Assignment: Scan the entries that follow and work out how many lines contain "section". Give the number and nothing else.

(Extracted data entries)

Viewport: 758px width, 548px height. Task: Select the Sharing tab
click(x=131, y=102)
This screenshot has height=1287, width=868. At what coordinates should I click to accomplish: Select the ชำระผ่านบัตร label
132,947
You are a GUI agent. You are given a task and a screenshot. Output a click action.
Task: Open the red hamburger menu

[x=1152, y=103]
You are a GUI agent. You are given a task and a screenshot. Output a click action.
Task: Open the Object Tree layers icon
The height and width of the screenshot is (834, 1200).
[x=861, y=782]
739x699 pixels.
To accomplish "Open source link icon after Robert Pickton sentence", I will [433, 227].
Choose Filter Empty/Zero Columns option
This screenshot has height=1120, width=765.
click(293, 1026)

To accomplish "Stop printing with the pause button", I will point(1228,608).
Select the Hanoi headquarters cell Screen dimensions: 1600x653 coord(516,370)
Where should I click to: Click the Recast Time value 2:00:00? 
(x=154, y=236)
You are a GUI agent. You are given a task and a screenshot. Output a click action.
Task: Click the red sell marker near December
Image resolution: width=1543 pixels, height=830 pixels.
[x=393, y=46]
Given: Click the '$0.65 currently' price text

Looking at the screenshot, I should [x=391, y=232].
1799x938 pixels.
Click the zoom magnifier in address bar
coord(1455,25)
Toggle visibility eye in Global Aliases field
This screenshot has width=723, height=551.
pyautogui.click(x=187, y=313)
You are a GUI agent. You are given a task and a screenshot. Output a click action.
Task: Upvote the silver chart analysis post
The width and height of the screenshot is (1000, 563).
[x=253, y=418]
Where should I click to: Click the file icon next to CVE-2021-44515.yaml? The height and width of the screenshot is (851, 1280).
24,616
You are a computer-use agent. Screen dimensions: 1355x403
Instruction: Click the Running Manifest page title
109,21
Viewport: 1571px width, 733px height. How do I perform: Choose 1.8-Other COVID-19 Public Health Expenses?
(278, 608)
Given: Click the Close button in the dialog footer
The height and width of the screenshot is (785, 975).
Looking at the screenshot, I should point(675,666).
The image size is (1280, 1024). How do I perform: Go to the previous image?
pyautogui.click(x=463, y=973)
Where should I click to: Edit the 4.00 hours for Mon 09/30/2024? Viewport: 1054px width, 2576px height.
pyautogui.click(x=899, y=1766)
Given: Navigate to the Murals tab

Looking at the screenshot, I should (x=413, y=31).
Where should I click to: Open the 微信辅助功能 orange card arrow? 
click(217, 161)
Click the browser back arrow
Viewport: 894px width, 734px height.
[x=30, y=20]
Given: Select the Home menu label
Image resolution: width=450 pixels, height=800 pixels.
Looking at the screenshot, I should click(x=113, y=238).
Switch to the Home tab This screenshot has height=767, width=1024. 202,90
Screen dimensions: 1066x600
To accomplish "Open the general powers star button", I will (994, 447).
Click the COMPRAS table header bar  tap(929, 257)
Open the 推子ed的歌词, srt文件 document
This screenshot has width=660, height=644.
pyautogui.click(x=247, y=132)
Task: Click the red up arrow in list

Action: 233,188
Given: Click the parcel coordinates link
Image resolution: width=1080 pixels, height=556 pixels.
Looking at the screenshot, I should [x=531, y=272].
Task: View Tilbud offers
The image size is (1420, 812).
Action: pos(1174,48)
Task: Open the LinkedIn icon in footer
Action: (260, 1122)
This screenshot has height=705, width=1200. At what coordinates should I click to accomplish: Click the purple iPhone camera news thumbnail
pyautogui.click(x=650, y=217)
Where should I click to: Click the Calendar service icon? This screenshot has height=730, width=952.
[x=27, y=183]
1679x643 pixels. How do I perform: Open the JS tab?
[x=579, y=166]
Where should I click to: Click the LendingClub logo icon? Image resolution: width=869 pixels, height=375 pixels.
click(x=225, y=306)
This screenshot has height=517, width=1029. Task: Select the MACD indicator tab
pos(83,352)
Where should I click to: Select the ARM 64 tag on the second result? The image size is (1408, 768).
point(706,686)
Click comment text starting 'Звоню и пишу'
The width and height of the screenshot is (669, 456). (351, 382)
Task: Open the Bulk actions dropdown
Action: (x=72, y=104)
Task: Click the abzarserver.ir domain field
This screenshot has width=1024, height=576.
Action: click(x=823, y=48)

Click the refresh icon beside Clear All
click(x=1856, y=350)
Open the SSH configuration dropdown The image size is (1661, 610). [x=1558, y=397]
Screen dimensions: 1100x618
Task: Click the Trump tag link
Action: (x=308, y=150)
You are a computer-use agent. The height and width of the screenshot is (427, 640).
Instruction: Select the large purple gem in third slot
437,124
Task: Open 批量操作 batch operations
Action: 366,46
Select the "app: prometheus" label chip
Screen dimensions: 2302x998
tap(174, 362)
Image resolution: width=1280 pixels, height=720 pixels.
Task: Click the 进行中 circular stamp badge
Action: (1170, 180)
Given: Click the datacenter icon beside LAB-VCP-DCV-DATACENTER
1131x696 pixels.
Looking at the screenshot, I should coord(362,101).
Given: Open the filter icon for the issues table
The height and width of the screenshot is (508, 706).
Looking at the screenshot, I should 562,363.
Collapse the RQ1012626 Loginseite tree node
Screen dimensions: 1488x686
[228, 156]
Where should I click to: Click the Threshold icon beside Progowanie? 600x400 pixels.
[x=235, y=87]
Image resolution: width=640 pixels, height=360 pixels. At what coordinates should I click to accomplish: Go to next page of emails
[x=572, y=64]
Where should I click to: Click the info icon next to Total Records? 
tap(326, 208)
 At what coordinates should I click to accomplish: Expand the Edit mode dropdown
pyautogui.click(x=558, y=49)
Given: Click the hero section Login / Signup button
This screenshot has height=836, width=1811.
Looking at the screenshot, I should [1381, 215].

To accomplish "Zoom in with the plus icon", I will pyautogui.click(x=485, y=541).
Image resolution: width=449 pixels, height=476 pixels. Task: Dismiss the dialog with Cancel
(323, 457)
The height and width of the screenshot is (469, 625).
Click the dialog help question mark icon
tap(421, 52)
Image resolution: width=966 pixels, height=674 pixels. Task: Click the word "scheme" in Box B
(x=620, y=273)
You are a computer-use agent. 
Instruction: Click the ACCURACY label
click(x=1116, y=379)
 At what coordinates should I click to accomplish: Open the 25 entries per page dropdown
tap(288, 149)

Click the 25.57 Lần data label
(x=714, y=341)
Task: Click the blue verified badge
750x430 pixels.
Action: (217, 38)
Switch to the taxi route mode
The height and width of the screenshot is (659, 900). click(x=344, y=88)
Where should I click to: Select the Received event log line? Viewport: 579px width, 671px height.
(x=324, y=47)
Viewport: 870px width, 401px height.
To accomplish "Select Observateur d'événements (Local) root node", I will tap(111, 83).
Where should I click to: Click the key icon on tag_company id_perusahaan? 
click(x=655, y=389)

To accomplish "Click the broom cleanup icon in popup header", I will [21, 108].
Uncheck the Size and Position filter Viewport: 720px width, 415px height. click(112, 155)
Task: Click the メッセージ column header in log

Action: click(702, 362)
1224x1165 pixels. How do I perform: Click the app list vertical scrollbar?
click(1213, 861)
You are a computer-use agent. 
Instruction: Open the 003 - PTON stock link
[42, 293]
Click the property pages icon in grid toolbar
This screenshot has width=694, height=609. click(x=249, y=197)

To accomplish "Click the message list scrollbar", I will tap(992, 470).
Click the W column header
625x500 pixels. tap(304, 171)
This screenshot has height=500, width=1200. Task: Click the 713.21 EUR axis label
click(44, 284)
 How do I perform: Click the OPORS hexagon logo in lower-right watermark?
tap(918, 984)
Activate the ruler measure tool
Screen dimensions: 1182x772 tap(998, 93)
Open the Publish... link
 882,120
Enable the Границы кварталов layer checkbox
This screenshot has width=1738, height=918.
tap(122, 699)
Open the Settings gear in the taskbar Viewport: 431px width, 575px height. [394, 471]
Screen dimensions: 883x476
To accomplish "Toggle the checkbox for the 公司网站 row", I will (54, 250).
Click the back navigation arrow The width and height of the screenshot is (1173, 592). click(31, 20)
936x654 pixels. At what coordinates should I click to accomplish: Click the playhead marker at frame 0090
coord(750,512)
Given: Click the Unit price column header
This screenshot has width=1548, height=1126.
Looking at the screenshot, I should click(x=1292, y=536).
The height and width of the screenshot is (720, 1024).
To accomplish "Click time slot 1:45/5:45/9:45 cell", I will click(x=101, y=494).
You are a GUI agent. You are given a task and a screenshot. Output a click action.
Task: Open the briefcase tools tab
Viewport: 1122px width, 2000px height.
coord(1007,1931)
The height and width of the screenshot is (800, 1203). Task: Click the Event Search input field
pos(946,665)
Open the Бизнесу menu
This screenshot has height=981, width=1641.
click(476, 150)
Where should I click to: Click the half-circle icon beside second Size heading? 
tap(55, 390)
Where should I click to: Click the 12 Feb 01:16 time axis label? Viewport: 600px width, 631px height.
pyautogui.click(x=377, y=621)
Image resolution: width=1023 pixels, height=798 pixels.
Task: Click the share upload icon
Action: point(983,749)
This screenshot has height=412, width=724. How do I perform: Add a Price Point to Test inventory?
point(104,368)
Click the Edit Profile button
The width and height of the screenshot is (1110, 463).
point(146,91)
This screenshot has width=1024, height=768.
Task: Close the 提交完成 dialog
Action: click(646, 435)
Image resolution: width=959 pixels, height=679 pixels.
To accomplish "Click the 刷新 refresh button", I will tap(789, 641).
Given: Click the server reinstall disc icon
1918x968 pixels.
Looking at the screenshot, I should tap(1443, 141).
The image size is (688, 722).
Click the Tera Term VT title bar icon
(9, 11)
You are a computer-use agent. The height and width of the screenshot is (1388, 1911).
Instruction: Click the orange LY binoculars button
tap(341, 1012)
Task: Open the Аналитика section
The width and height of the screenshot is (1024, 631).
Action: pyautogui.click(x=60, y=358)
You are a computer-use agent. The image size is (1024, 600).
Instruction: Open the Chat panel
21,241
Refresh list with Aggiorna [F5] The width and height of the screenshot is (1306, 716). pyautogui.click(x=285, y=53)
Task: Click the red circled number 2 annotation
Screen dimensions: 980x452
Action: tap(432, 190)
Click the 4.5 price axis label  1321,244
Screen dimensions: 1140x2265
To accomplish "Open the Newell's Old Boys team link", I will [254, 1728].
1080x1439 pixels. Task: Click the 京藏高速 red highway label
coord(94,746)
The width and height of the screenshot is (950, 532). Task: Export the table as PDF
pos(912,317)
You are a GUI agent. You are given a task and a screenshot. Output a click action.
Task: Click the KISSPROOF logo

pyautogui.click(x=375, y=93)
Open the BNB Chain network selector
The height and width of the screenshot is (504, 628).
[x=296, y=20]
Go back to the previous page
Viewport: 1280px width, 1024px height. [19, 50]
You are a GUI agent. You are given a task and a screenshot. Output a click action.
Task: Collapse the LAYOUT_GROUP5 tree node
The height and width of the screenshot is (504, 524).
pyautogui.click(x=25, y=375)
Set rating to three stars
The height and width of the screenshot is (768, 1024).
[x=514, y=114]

Problem solution: 2